Я уже тянусь к бутылочке «тихого сна», но моя рука замирает в воздухе: я замечаю тонкие свечи, покоящиеся на самом дне. «Ночные шепоты»! Безболезненная смерть от дурманящего аромата. Идеальная кончина для мадам Иверн!
И тогда, возможно, мне будет легче рассказывать Дювалю, отчего умерла его мать.
ГЛАВА 41
В апартаменты мадам Иверн я проникаю уже после наступления темноты. Мне сопутствует удача: ее там нет. Я укрепляю свой дух мыслью, что, верно, она где-то ходит, плетя нити заговора. Обшарив комнату, подыскиваю себе укрытие за толстой шпалерой и устраиваюсь ждать.
Ожидание не затягивается. Мадам Иверн появляется в дверях, живо обсуждая со служанкой прелестное ожерелье, подаренное поклонником; они гадают, сколько вещица может стоить. Терпеливо жду, пока девушка поможет хозяйке разоблачиться и расчешет ей волосы. Я слушаю, стараясь не слышать, как они говорят о близящемся Рождестве и подарках, приготовленных мадам Иверн для Франсуа. Пытаюсь сосредоточиться на недоброжелательности, которой с самой первой встречи дышало все ее отношение ко мне. На том, как она жестока к Дювалю.
Наконец служанка уходит, и я слышу, как шуршит одеяло: Антуанетта Иверн укладывается в постель.
«Пора!» — говорю себе. Ни дать ни взять, Сам святой Мортейн подталкивает меня в спину. Я выбираюсь из-за шпалеры, достаю отравленную свечу из складок верхней юбки и подхожу к постели.
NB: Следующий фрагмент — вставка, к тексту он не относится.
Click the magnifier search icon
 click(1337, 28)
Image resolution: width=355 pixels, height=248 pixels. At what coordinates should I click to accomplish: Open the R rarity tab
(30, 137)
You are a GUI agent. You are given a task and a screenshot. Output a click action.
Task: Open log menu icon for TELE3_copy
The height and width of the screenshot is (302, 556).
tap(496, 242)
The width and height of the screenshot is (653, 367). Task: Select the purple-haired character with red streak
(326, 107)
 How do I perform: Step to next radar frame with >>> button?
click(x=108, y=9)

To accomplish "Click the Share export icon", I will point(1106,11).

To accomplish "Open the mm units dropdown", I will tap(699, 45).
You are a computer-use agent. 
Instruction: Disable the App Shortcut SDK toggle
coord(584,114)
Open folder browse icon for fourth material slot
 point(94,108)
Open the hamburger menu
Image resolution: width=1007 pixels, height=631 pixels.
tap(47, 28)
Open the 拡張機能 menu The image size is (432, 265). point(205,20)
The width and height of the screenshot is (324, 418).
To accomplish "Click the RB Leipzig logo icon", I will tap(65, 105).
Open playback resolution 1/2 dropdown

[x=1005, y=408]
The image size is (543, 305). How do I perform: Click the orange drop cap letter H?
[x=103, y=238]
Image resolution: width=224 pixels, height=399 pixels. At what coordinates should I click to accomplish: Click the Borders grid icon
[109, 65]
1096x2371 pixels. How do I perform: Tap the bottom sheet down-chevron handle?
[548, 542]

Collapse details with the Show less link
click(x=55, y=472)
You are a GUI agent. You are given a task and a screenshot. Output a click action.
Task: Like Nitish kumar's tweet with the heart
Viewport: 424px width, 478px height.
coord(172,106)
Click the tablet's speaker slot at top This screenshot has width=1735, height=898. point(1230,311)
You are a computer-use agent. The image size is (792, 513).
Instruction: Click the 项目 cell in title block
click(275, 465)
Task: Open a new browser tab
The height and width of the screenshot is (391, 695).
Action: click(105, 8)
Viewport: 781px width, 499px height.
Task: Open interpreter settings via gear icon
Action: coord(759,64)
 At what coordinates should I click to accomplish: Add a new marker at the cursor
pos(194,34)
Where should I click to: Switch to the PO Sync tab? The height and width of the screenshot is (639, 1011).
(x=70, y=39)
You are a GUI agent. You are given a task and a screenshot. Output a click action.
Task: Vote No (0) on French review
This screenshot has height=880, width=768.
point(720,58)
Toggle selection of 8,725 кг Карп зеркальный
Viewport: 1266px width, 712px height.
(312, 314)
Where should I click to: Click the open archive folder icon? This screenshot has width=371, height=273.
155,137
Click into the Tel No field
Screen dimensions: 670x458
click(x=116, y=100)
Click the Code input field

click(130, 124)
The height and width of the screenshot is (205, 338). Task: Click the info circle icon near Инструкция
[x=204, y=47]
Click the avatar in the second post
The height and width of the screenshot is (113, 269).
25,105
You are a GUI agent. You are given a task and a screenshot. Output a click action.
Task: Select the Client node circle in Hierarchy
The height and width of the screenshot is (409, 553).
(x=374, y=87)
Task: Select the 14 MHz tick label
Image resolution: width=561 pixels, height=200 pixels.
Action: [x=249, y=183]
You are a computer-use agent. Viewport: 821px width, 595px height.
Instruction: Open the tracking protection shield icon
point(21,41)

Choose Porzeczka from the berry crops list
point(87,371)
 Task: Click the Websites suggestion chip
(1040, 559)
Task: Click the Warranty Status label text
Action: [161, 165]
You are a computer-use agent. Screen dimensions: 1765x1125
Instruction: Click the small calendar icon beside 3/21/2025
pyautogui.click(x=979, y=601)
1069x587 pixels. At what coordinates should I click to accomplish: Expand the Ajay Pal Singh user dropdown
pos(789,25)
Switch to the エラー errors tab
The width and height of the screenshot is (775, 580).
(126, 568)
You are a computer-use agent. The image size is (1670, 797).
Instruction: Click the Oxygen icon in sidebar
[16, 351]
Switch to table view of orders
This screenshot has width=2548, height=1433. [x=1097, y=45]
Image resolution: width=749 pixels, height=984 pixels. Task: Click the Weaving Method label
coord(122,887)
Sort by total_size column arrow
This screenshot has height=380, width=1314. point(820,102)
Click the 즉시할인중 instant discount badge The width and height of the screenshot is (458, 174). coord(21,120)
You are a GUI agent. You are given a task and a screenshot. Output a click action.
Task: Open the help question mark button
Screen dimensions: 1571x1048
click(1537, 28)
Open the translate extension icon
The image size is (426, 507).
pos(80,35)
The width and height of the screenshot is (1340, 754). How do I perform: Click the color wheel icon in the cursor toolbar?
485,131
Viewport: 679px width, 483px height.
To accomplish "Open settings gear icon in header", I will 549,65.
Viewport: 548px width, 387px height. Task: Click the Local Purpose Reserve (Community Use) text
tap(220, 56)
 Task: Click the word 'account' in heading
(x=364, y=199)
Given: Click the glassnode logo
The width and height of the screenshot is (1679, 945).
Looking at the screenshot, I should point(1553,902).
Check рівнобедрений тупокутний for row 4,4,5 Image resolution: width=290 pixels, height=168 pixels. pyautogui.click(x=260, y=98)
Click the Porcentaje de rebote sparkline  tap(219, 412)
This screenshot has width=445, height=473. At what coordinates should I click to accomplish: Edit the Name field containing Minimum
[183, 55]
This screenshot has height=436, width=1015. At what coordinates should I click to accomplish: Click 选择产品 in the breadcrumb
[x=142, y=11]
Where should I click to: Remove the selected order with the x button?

Заметив мою тень, мадам вздрагивает и садится:
— Зачем ты здесь?
Ее голос полон удивления, а может, и страха. Я зажигаю смертоносную свечу от масляного светильника, стоящего на ее ночном столике. Фитилек легко принимается. Я не спеша поворачиваюсь к мадам. В комнате как раз достаточно света, чтобы я могла рассмотреть на жертве метку Мортейна: тонкий потек темноты, берущий начало под подбородком и идущий вниз вдоль гортани. Прямо у меня на глазах метка распространяется, словно начавший проявляться синяк, и достигает груди в вырезе ночной сорочки. Это зрелище немало утешает меня. Уж если Мортейн пометил ее, значит, монастырь принял решение сообразно воле святого, а не в результате оговора Крунара.
— Ты ведь шпионка? — встревоженно спрашивает госпожа Иверн.
Без своих драгоценностей и с распущенными волосами она выглядит куда моложе и беззащитней.
— Некоторые и так меня называют, — отвечаю я. — Но они ошибаются.
Она выдавливает короткий смешок:
— Надо было догадаться, что с обычной девкой Дюваль не связался бы.
— Господин Дюваль со мной вовсе не связывался, — замечаю колко. — Мы с ним просто уговорились действовать сообща. Нас связывает любовь к нашей госпоже и преданность ей: тут у нас и впрямь много общего.
Умом я понимаю, что надо бы подойти к ней поближе, тогда ядовитые испарения подействуют скорее, — однако ноги почему-то не желают повиноваться. Они точно приросли к полу.
— Кем бы ты ни была, если воображаешь, будто Дюваль к тебе равнодушен, ты весьма ошибаешься, — говорит она. — Уж если я в чем-то разбираюсь, так это в мужчинах. А собственного сына и вовсе вижу насквозь. Он влюблен в тебя по уши!
— Это не так, — упрямо произношу я. Какое унижение — вступать в спор с обреченной Смерти! От этого мой голос звучит слишком резко.